(Excerpts from a dataset)
····················
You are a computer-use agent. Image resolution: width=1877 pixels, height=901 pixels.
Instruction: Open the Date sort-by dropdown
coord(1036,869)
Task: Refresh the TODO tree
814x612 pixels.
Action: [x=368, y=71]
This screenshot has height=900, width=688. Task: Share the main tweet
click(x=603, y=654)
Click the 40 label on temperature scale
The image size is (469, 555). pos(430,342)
····················
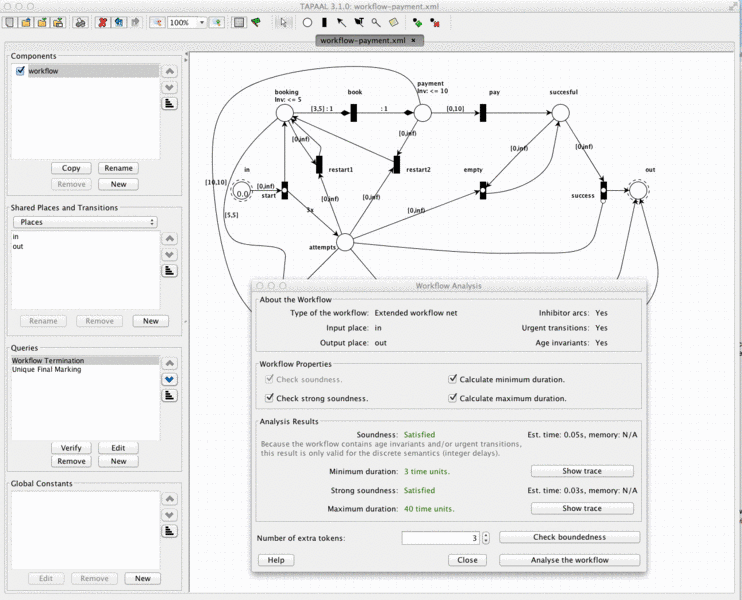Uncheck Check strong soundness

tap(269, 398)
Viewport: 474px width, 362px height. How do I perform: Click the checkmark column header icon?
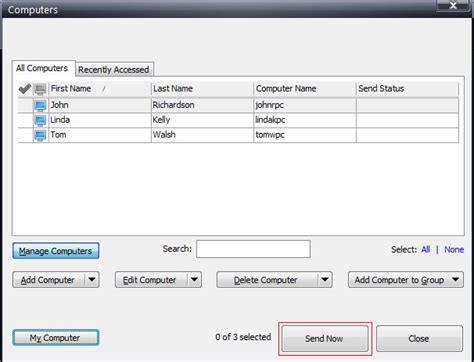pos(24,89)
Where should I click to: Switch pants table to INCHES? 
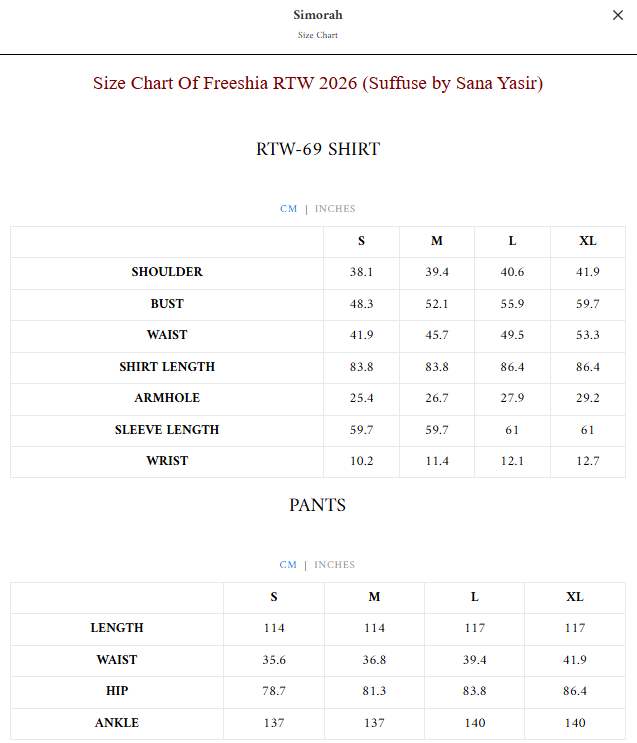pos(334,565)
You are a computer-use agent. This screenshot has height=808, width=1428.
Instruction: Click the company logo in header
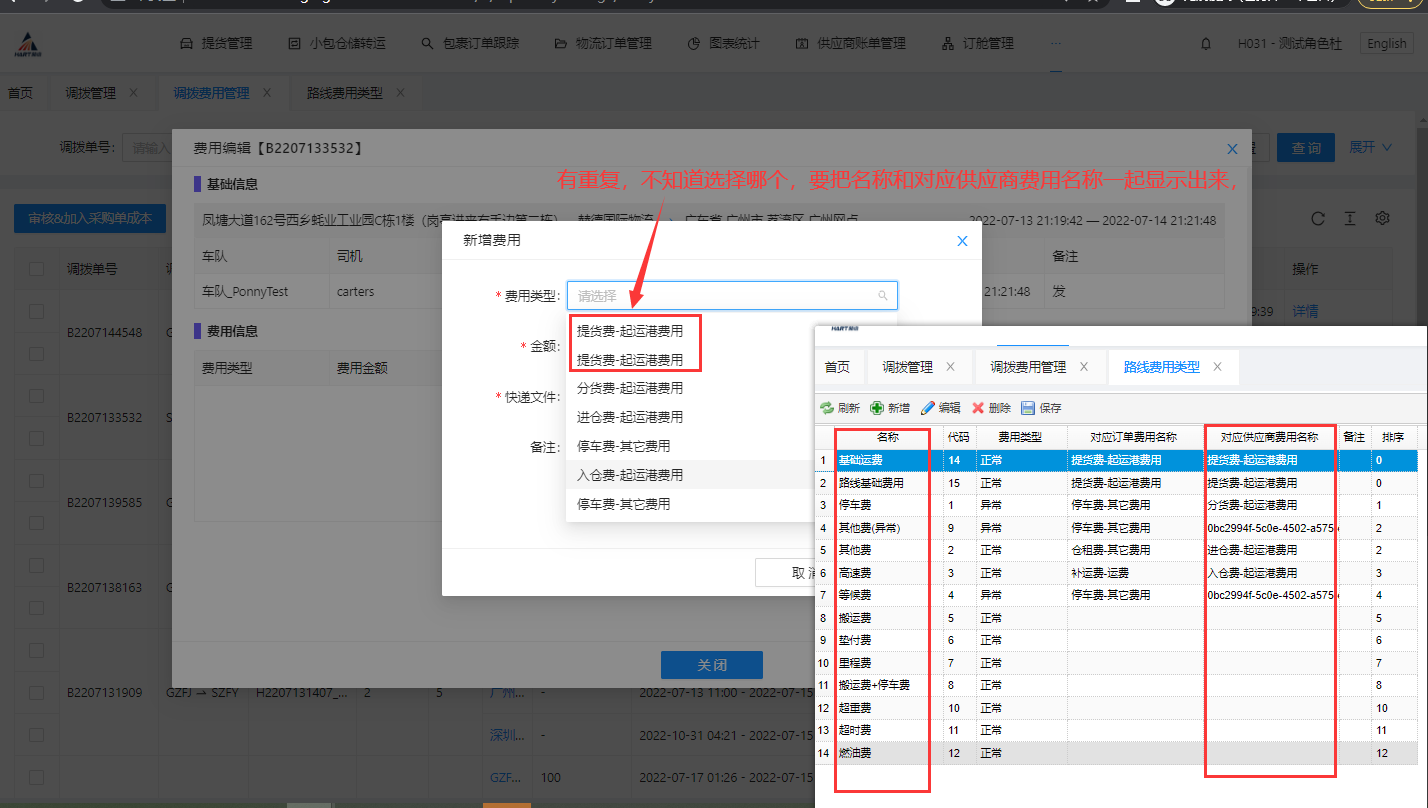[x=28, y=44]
····················
_Work task:_ How many lines in the data above contain the string "computer"? Reply with only the number.

_The completed task:_ 2